特に鮮烈なインパクトを残すのは、やはりあの海が割れるくだりである。ただ本篇の場合、そこでもリアリティを考慮し、割れる場面を超常現象としてセンセーショナルに描写するのではなく、ゆっくりと水が引いていく形で描写し、むしろ海が元に戻る状況の方をスペクタクルとして際立たせているのが面白い。そうすることで、本篇を安易な信仰のドラマとせず、信仰や信念、血筋や絆とのあいだで常に煩悶し続ける男のドラマのクライマックスを力強く彩っている。
ただ、難しいのは、距離を置いて眺めると非常に興味深い題材だが、当然ながら原理主義的な人々には受け入れづらい表現だろう。そうでなかったとしても、神を一種、幼稚な心性の持ち主のように表現している点に眉をひそめる人はいるだろうし、そういう点を許容したところで、中盤あたりの災厄の表現の汚らわしさに嫌悪感を抱く向きもあるに違いない。解釈としては興味深く誠実だが、それがどうしても受け手を選んでしまっている。

**問題:**
• 1. 次の(a)〜(c)が本文の内容と合うかどうかを「はい」か「いいえ」で答え、判断の決め手となる本文の語句をそのまま引用せよ。(a) 海が割れる場面は、超常現象としてセンセーショナルに描写されている。(b) 神を幼稚な心性の持ち主のように表現している点に眉をひそめる人がいるだろうと述べている。(c) 中盤あたりの災厄の表現は、誰にでも受け入れやすいと述べている。
• 2. 本文の内容を二文で要約せよ。
• 3. 本文で、男が常にそのあいだで煩悶し続けるものとして挙げられている語をすべて答えよ。
項目は本文とは無関係である。

**項目一覧:**
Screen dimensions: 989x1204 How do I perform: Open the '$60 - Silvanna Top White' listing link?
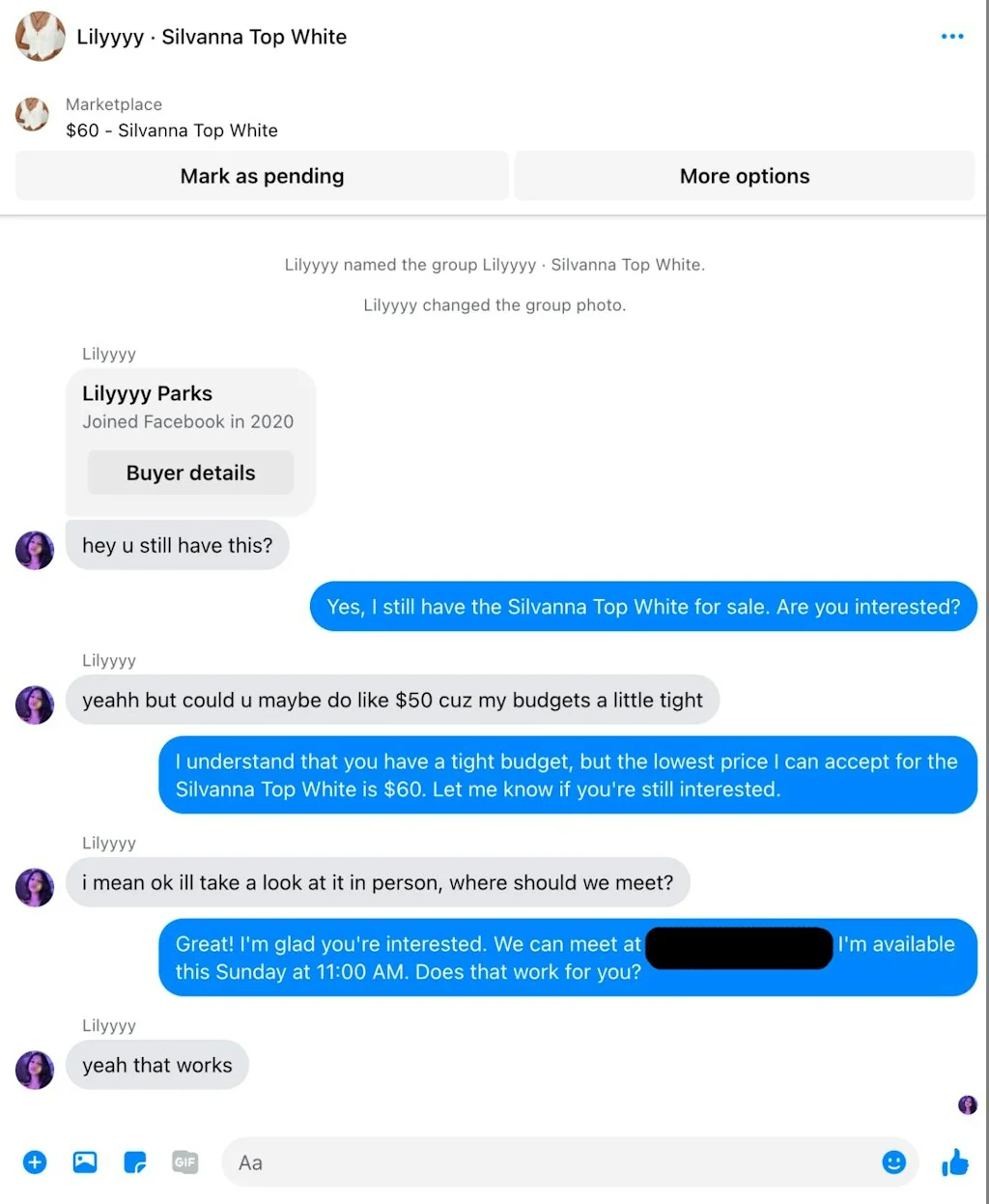pos(171,129)
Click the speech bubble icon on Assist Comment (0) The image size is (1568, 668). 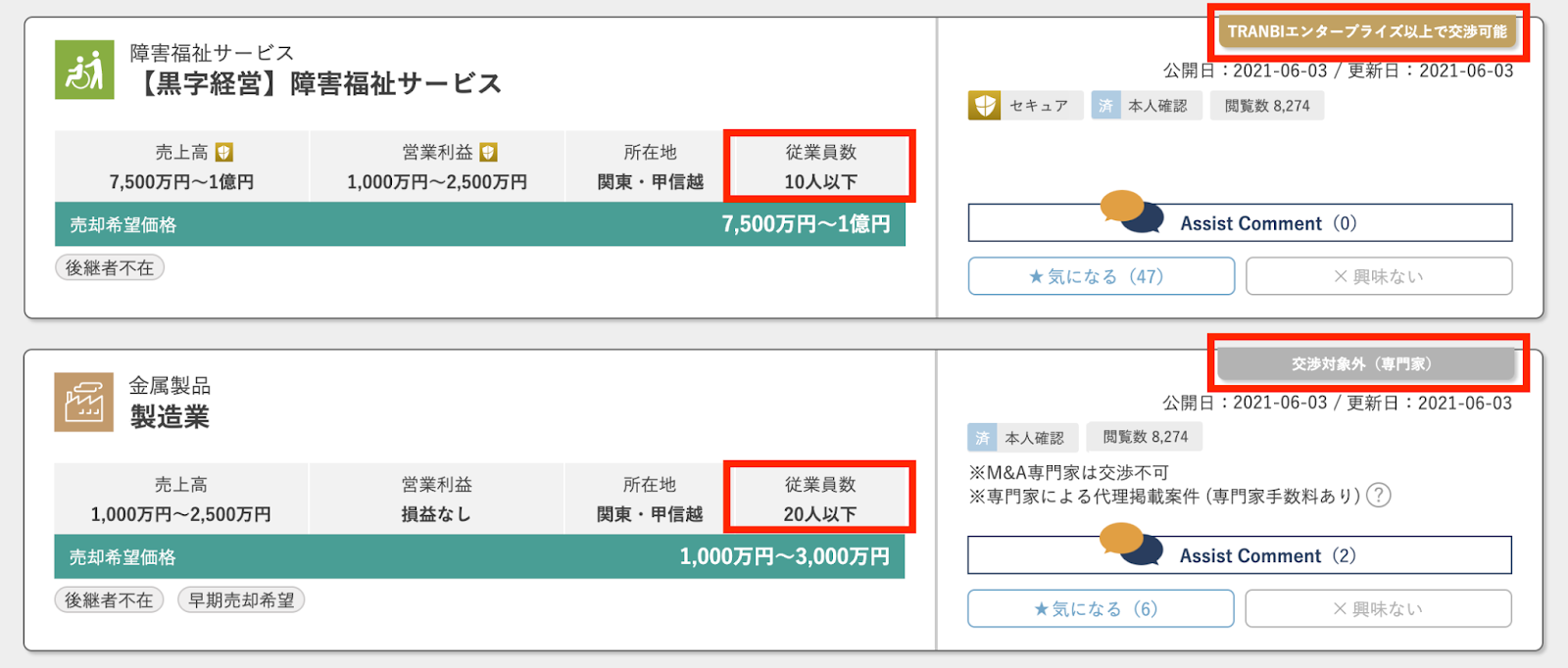coord(1132,212)
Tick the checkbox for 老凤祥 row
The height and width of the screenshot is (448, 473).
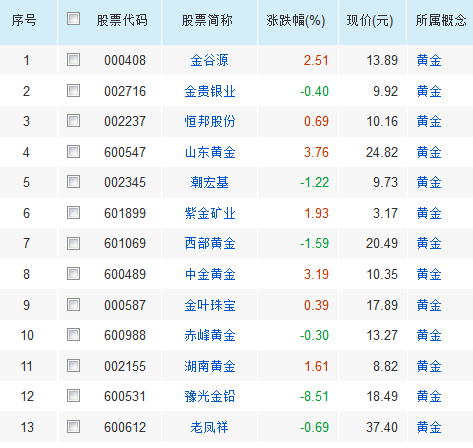tap(73, 426)

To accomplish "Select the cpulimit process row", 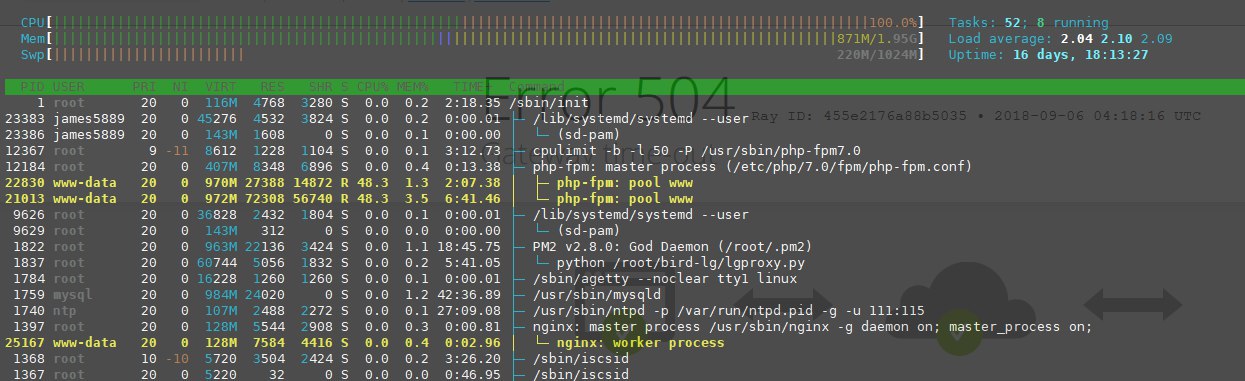I will click(622, 151).

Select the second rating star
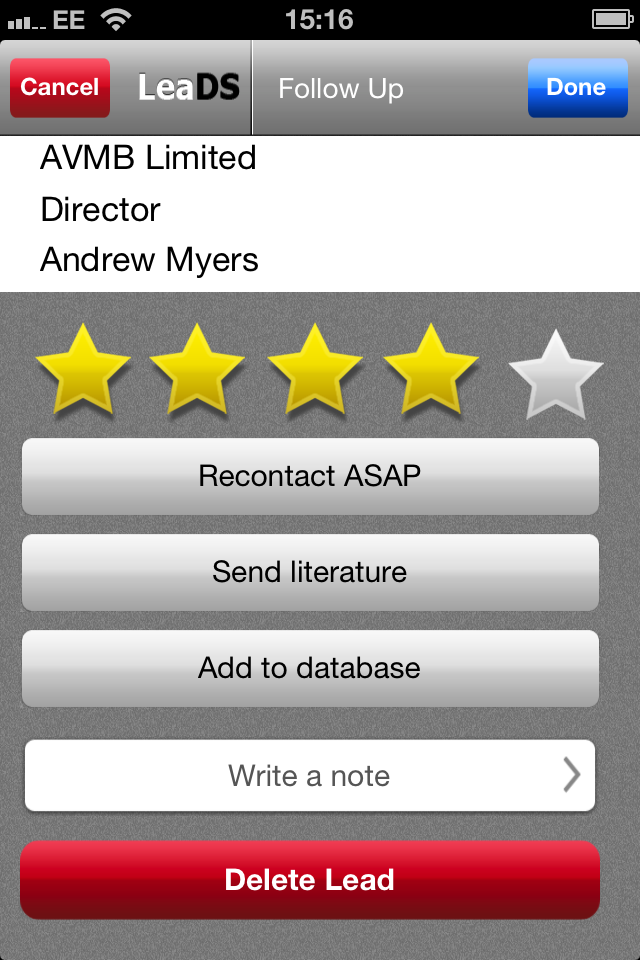(197, 370)
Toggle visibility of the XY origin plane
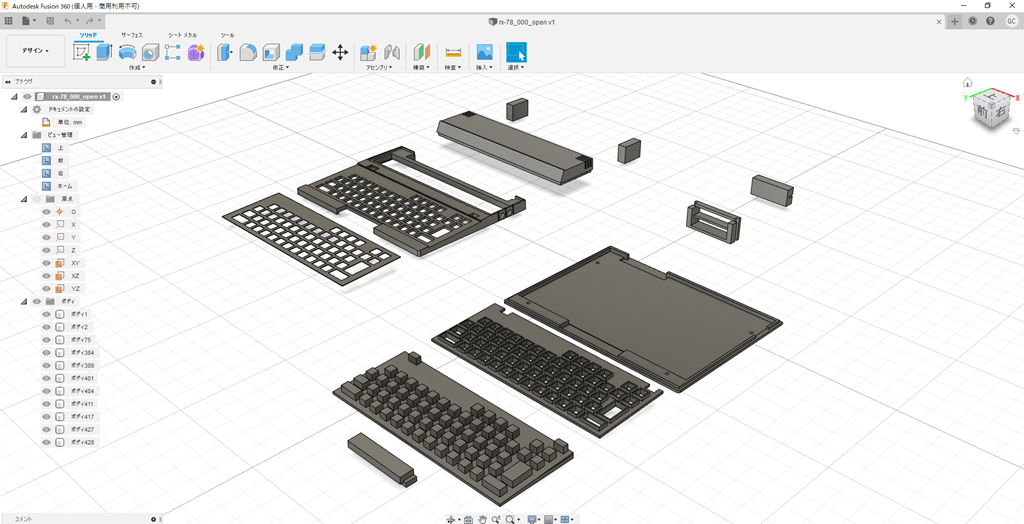 pyautogui.click(x=46, y=263)
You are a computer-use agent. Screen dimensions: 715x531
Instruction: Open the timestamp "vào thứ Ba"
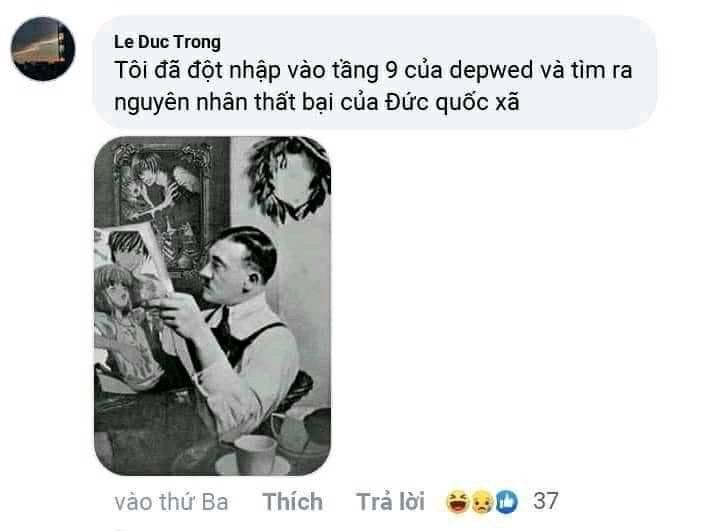pyautogui.click(x=171, y=502)
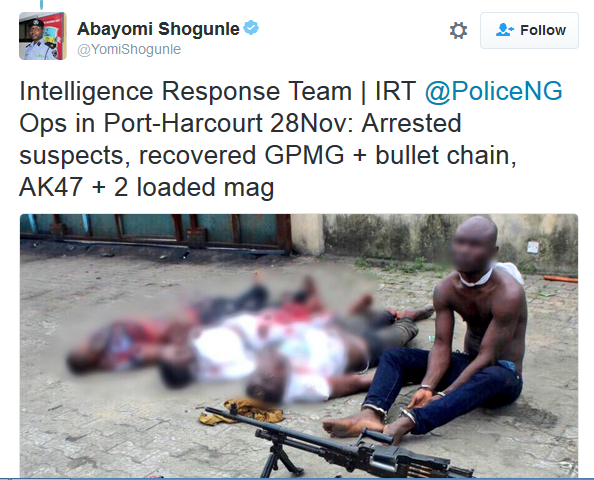Screen dimensions: 594x480
Task: Follow Abayomi Shogunle
Action: tap(529, 30)
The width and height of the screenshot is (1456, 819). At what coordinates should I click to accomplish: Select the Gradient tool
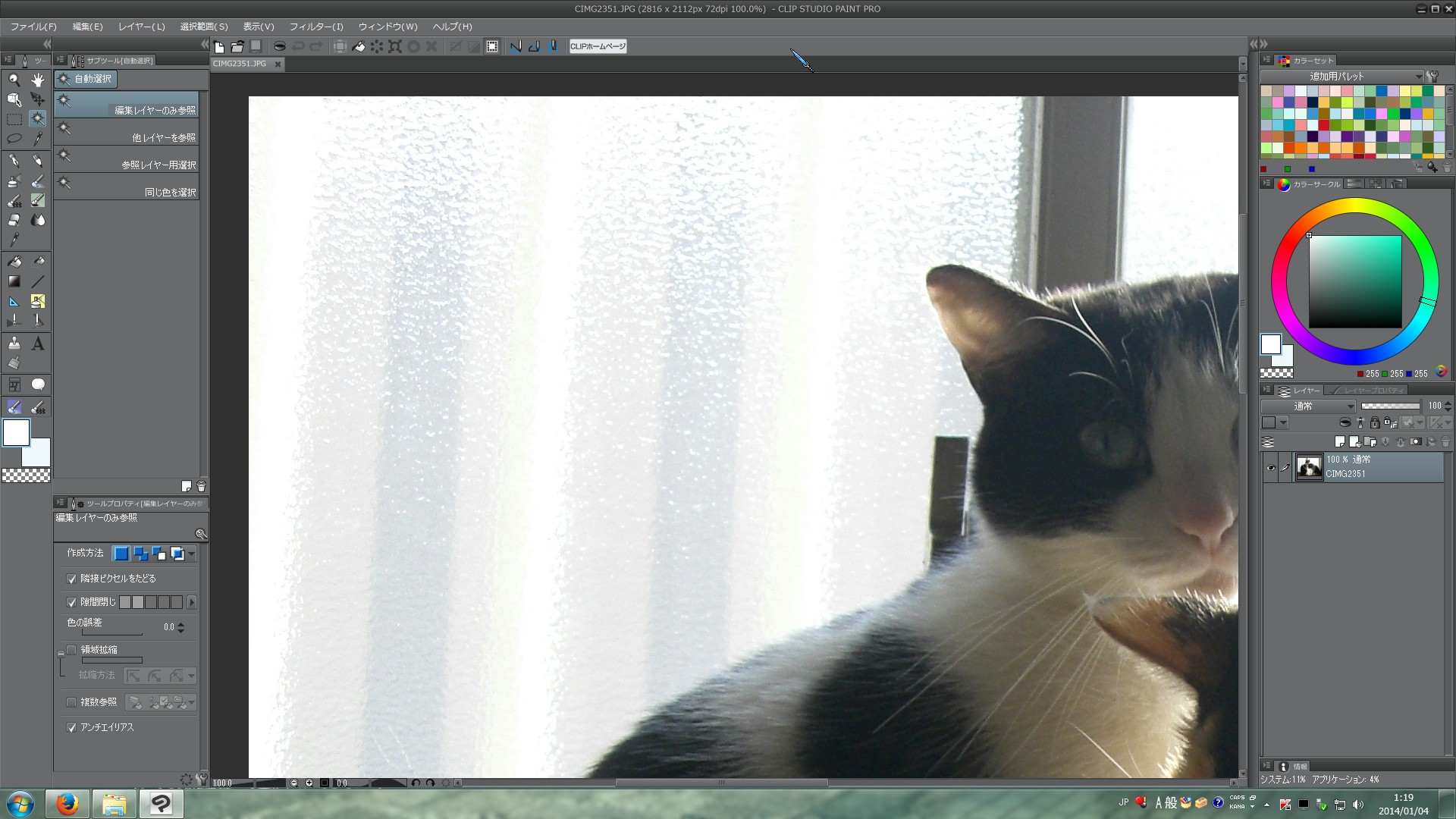coord(14,281)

**問題別の解答:**
• 1.
(a) いいえ。「割れる場面を超常現象としてセンセーショナルに描写するのではなく、ゆっくりと水が引いていく形で描写し」
(b) はい。「神を一種、幼稚な心性の持ち主のように表現している点に眉をひそめる人はいるだろう」
(c) いいえ。「中盤あたりの災厄の表現の汚らわしさに嫌悪感を抱く向きもあるに違いない」

• 2. 海が割れるくだりは、超常現象としてではなく水がゆっくり引いていく形で描かれ、海が元に戻る状況の方がスペクタクルとして際立たされており、それが信仰や信念、血筋や絆とのあいだで煩悶し続ける男のドラマのクライマックスを力強く彩っている。一方で、原理主義的な人々には受け入れづらく、神を幼稚な心性の持ち主のように表現する点や中盤の災厄の表現の汚らわしさに嫌悪感を抱く人もいるため、解釈は興味深く誠実だが受け手を選んでしまっている。

• 3. 信仰、信念、血筋、絆